You got into business for a variety of reasons. You hope that it will do well. You've planned a variety of success contingencies in case it does well or really, REALLY well. But have you thought about where you'll be down the road? In this article, you'll learn how and when to get out of your business.

Don’t skip this article just because you have “no intention of leaving your business.” Exit strategies are an important part of the planning process, even if we don’t think we’ll make use of them.

Planning allows you to control different aspects of your business and the more you plan, the more you are in control. Less planning means that you run the risk of letting some other factor influence or control your decisions. That’s why exit strategies need to be planned, so that they don’t end up being decided for us.

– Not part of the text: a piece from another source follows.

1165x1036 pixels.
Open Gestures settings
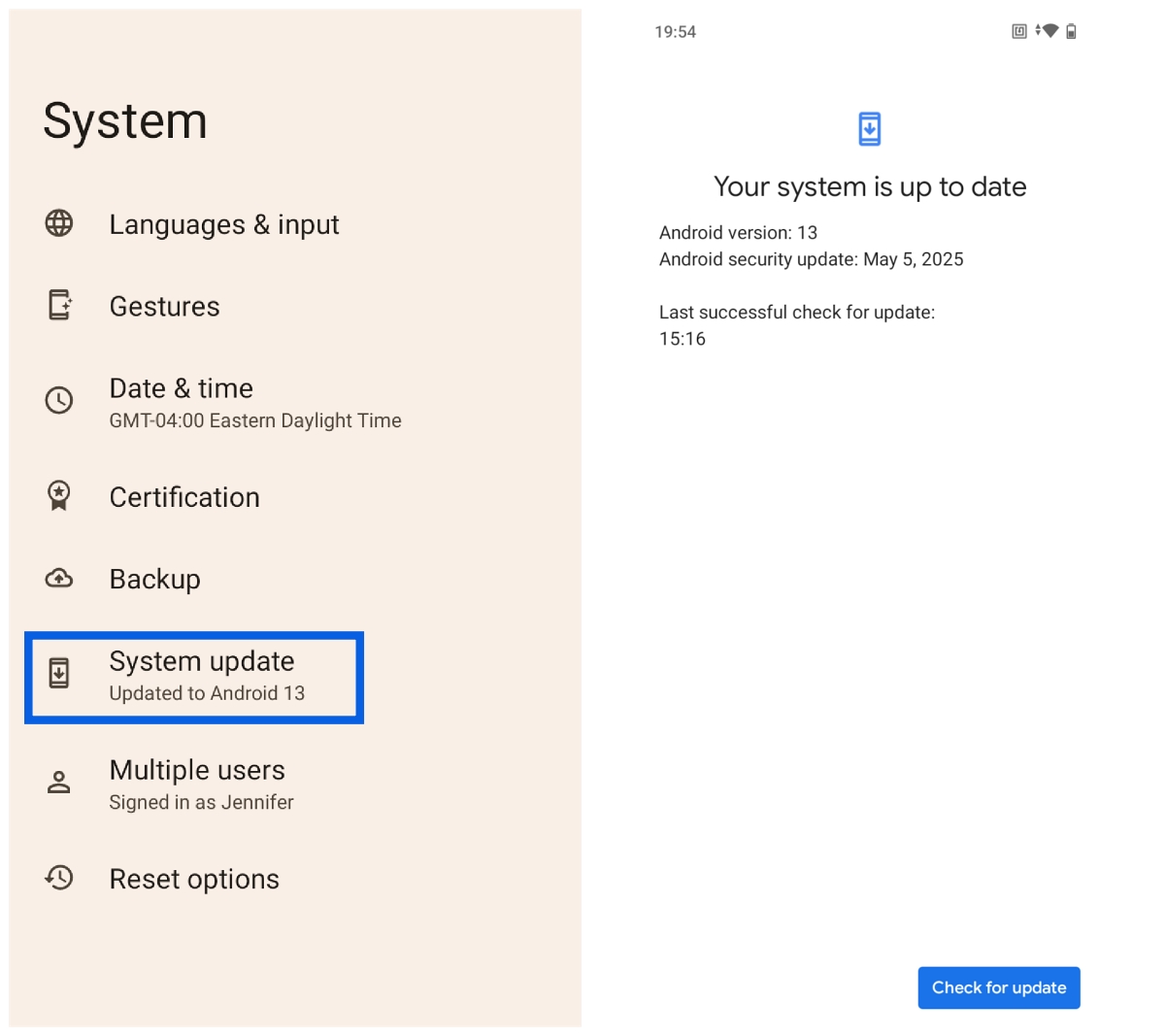pyautogui.click(x=164, y=306)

It’s okay to have an exit strategy of “When I’m done working, this business is done.” However, you should consider other exit strategies as well. Here are a few more to consider and what you can do now to make sure you are in control of the strategy.

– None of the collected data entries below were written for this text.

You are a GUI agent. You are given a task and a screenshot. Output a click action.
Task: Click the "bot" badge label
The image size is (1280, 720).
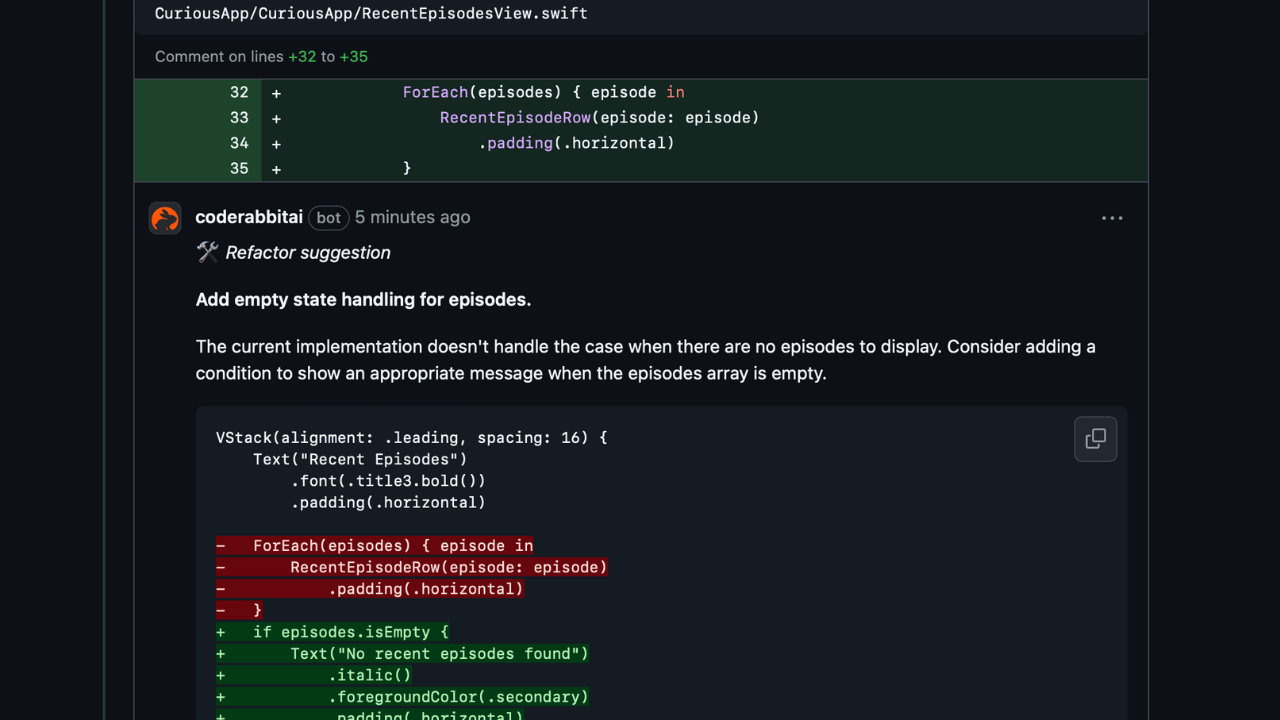(328, 217)
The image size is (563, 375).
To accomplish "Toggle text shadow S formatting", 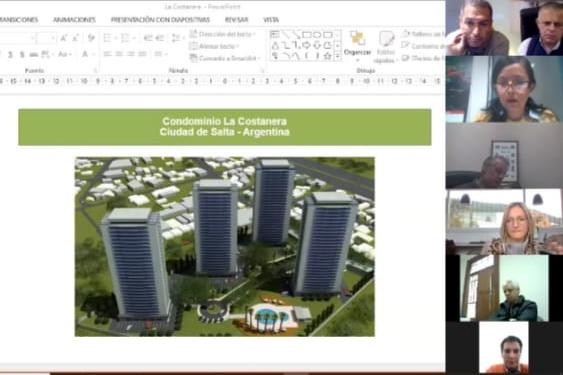I will (22, 55).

  • Sell my business. Getting out of business may mean selling it. This could be a great plan, since you’ve built it up over time and selling it gives you the opportunity to take that money and either start something else or retire. Decide if you would prefer a lump sum or a series of payments, and what you would do with it. Try to determine what measurables someone else would look at if they were thinking about buying the business and keep track of those measurables. Separate yourself from your business so that the other person will buy a business with customers and with business practices that make sense to them.
  • Pass my business on to my children. Passing on your business to your children is a great idea. You will need to make sure you use a business model (like incorporation) that allows you to do that. You may also want to hire your children early on to show them the ropes. Decide what your role will be and whether you’ll duck out immediately or slowly phase out your responsibilities, and what remuneration will go with you. You’ll also want to think about other strategies in case your children do not have the same interest in running the business.
  • Failure. Of course no one wants to think about failure but it is a reality in business and it is a type of exit. The exit strategy, of course, is to avoid failure at all costs or – if avoiding is impossible – manage the failure to minimize its cost to you. One example of an action to take now to minimize the cost of failure would be to incorporate, since incorporation separates the business financials from your personal financials. Thus, if the business does fail, the bankruptcy won’t affect your personal assets. You may also want to create a series of “triggers” or “thresholds” that you pass on the way toward failure as early warning indicators of an impending disaster. If you can sell your business then, do so. (Be ethical about the sale and sell it to someone who specializes in taking downturn businesses and turning them around).
  • My business ends when I stop working. Yes, this is an exit strategy. You will want to plan it, too, so that you’re not stuck with many old and unsellable assets at the end of your business’ life. If you own two work trucks, for example, plan to sell one some time before you shut down. Slowly liquidate your assets – according to a preplanned schedule – to keep the income strong until the end but to keep you from being stuck with a lot of work once your business is over.

Exit strategies are your way of planning and controlling your eventual departure from the business. You WILL exit your business. Start figuring out now what that will look like and what you need to do today to maximize the profits from it.